Uzun süreli açlık ve susuzluk nedeniyle zihinsel bir yorgunluk yaşamak aslında vücudumuzun verdiği normal tepkilerdir, zihinsel faaliyetlerde düşüş meydana gelebildiğini anlatan Psikolog Pelin Su Uzun, “Bunun için iftar ve sahur saatlerinde sağlıklı ve protein ağırlıklı beslenme uykuyu iyi almak, işlerin planlamasını zihnimizin durumuna göre düzenlemek oldukça önemlidir. İnsan vücudu her şeye adapte olabildiği gibi oruca da kısa sürede uyum sağlar ilk günler ağır işlerden ve uykusuz kalmaktan kaçınmak en önemlisidir. Psikiyatrik tedavi gören hastalarda ilaç kullanımı ve buna bağlı oluşan etkiler nedeniyle oruç tutmaları riskli olabilir, ilaçlarını ve psikoterapilerini aksatmamak kaydıyla oruç tutabilirler. Özel tanılarda örneğin; Bipolar bozukluğu olan hastalarda oruç tutma eylemi, uykusuzluk, kaygı gibi faktörler nedeniyle mani dediğimiz alevlenme dönemini tetikleyebilirler. Gözetimi altında oldukları hekimleriyle bu kararı vermeleri daha sağlıklı olacaktır çünkü, susuzluk sebebiyle, özellikle lityum gibi, böbrek çalışmasına bağlı ilaçların kan düzeyleri artabilir. Açlık ve kan şekerindeki düşüş sebebiyle de valproik asit gibi, karaciğerden geçen ilaçların vücuda emilimi, dağılımı, dönüşümü ve atılması değişir. Bu ilaçlara Ramazan ayında oruç tutan kişilerde doz ayarlaması yapmak oldukça önemlidir. Antidepresan ve antipsikotik alan hastalarda yan etki olarak bilinen ağız kuruluğu, susuzluk ve bazen izlenen zihin bulanıklığı belirtileri artabilir en azından bu dönem daha uzun etkili ve günde tek doz alınacak, yan etkisi daha az ilaçlara geçmek bir çözüm olabilir.” diye konuştu.
“Hastalık ya da başka sebepler nedeniyle oruç
tutamayan insanların şunu unutmamasında fayda vardır, şuan bedeniniz buna hazır değil ve oruç tutmak sizin için oldukça yıpratıcı olabilir, şartlar uygun olmadığı için bedeniniz buna izin vermediği için bu ibadeti yapamıyorsunuz fakat bu ibadet dışında birçok şey yapmanız ve ruhunuzu doyurmanız mümkün, örneğin dua en etkili telkin ve huzur bulma yöntemlerinden biridir, oruç tutamıyorsanız bu süreyi bu şekilde değerlendirebilirsiniz” diyen Psikolog Pelin Su Uzun, açıklamasını şöyle sürdürdü; “Dua ve ibadetler bireyi alçakgönüllü olmaya, ilahi olanı sonsuzu duyumsamaya, kendi sınırlarının farkında olmaya ve kendinin en derin yönlerini keşfetmeye, benlik bilincini güçlendirmeye yol açar.
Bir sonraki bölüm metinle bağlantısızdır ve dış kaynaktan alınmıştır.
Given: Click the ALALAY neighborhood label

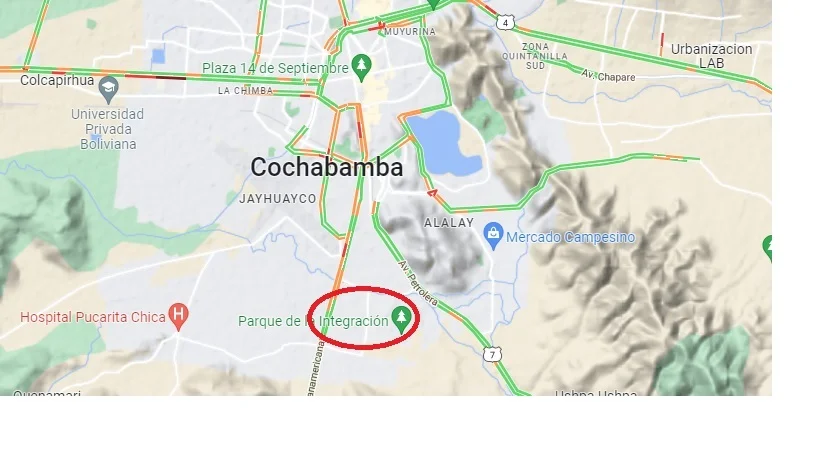Looking at the screenshot, I should coord(449,223).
Ayrıca dua ve ibadetler bunalım anlarında içimizde sığınabileceğimiz bir dayanak oluşturmkatadır. Sözcükler, sözel formüller, her türlü tapınma eylemi olarak ibadetler varoluşsal psikodinamikler açısından söylersek; ölüm, özgürlük, yalıtım, anlamsızlık gibi kaygılar ve derin yapıları anlamlandırma ve çözme, kısaca bireye varolmanın getirileriyle yüzleşmesinden kaynaklanan çatışmaları aşmasında çok önemli katkılar sağlar. yapılan çalışmalarda dini başa çıkmanın bütün çeşitlerinin, bireyin akıl ruh sağlıklarını korumalarına yardımcı olduğu bireyin hayatında yaşam gücünü artıran ona sosyal destek sağlayan nitelikte olduğu söylenmektedir
Oruçla sosyal yardımlaşma ve dayanışma da açığa çıkmaktadır. Oruç ile açlığın ve susuzluğun zorluğunu yaşayan birey empati kurma yeteneği kazanır. Ramazan ayı ve oruçla insanların çevresine destek verme yardımlaşma para ve imkan paylaşma olanağını artmaktadır, böylelikle yardımlaşma iyilikte bulunma bunun karşılığında gelen manevi doyum bireyi içsel bir huzura kavuşturmaktadır. Yapılan diğer çalışmalarda dini meşguliyetlere yer veren insanların daha az depresyona girdikleri, depresyonu olan kişilerin de daha çabuk iyileştikleri, daha az kaygılandıkları, psikolojik açıdan daha iyi durumda ve iyimser oldukları, hayatta daha fazla anlam ve amaç buldukları, intihara kalkışma oranlarının düşüklüğü gözlenmiştir.”